Mas que história a Velha Catedral de Inhambane carrega para os nativos, católicos em particular, e ao mundo em geral?
É importante destacar que, a primeira estrutura da Nossa Senhora da Conceição, foi erguida com material local, sobretudo madeira, entre 1854 e 1870, num período em que predominava dentro dos católicos ou cristãos, o velho testamento.
Segundo abunda a informação em nosso poder, o líder desta igreja, orientava o culto e orações de contas aos crentes, por a se curvar e dar a devida vênia à Santa que havia sido colocada no altar para ser adorada, acompanhando o modelo do antigo ou velho testamento.
Porém, esta história veio mudar com a evolução, seguindo para outra fase que data de 1928 – 1930, onde vira-se construir ou anexar a torre, sino e relógio, uma vez que na estrutura inicial não existia. Justifica-se a colocação do relógio porque certamente, pelo período em transição, nem todo mundo tinha a possibilidade de ver a hora, então o relógio na torre, permitiu que todos vissem a hora.
Acredita-se que o relógio foi uma oferta de um casal, de origem irlandesa que rezada na igreja, e aproveitando a todo que nem vinha isso na planta, a igreja julgou oportuno colocar bem lá no alto.
Já para o sino, faz parte da tradição católica, até porque quase ou se calhar todas as igrejas tinham ou têm lá um sino, que tem sido tocada sempre que necessário ou em missas, outros fins.

Enquanto isso, a torre da catedral desempenhou um importante papel estratégico durante o período colonial, por ser o ponto mais alto da cidade, servia para vigiar a entrada e saída de embarcações e mais tarde chegou a ser utilizada em exercícios militares, demonstrando que o edifício teve também relevância para a segurança da então pequena cidade de Inhambane.
Na antiga catedral, até dias de hoje permanecem vestígios da organização litúrgica da época, refletindo práticas religiosas diferentes das atuais, desde o posicionamento do altar, espaços reservados às crianças, bispos e ao responsável pelos cânticos revelando a evolução das celebrações católicas ao longo dos anos. Não menos importante é que a arquitetura do edifício, inspirada no formato de um navio, evidencia a forte influência portuguesa e a ligação histórica entre a expansão marítima europeia e a propagação da fé cristã.
Outro aspeto que desperta a curiosidade dos visitantes é a técnica de construção utilizada, visto que a estrutura foi erguida com base na pedra, cal e mel, materiais que garantiram resistência suficiente para manter o edifício de pé até aos dias de hoje. As pedras utilizadas foram transportadas de outras regiões, uma vez que o solo de Inhambane não possuía esse tipo de material, evidenciando o esforço necessário para a construção da cidade. Contam algumas fontes seguras que a cidade de Inhambane foi construída por cima do mar, ou seja, em tempos de maré alta- Magulute, nos Balane-1 e Balane-2, que estende-se da ponte ao atual mercado Central, pescava-se.

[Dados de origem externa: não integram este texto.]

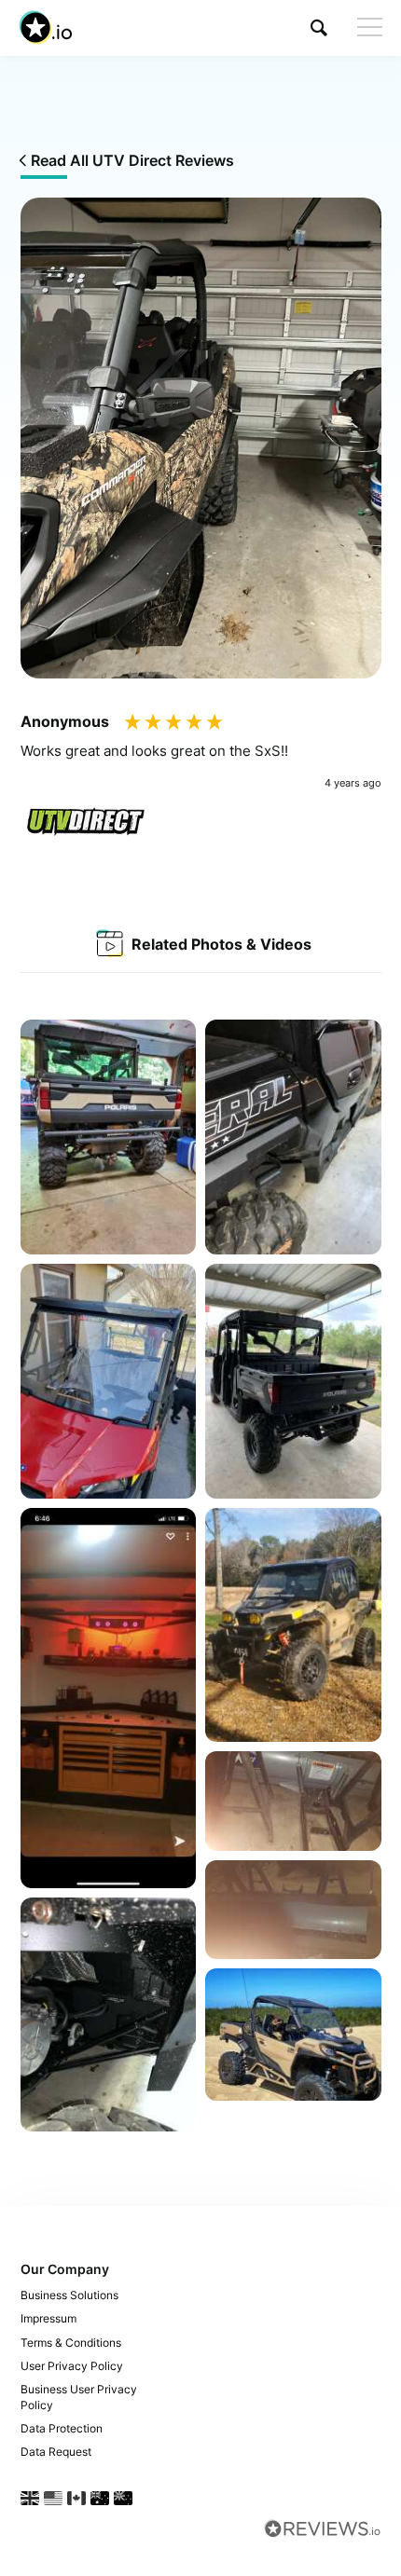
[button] (319, 27)
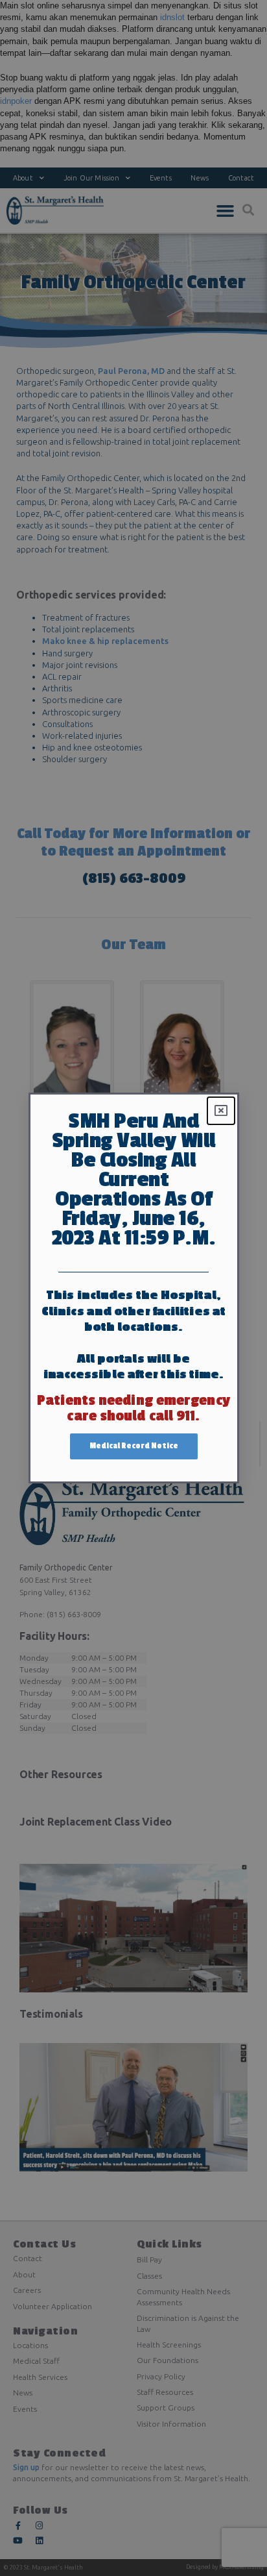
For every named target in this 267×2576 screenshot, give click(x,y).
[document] (133, 1288)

O outro aspecto que jaze em Inhambane é a natureza das estradas que são muito estreitas. Alguns acreditam que é o modele colono, visto que só se interessava por rotas, uma vez que o meio de transporte dele era cavalo e ou carroças, o que não leva muito espaço em termos de extensão, mas é uma crença apenas, sustentada pela existência em grandes cidades de Portugal, de estradas e línguas de circulação, exatamente como as de Inhambane.
Especialistas e defensores do património consideram a preservação da Velha Catedral fundamental não apenas pelo seu valor religioso, mas também pela importância histórica e arquitetônica. Existe, inclusive, um projeto para requalificar o edifício e transformá-lo num MUSEU SACRA, onde poderão ser expostos objetos litúrgicos, vestes, bíblias e outros materiais históricos atualmente guardados pela Igreja Católica.

A iniciativa pretende fortalecer o turismo cultural e proporcionar às futuras gerações um contacto direto com parte importante da história de Moçambique.
A Velha Catedral representa um testemunho vivo das transformações religiosas, urbanísticas e culturais de Inhambane, daí que a sua conservação permite compreender a influência da presença portuguesa na arquitetura da cidade e reforça a necessidade de um património que continua a contar a história de várias gerações.Hoje porém, a igreja católica tem a sua catedral, virada para as dinâmicas do novo testamento.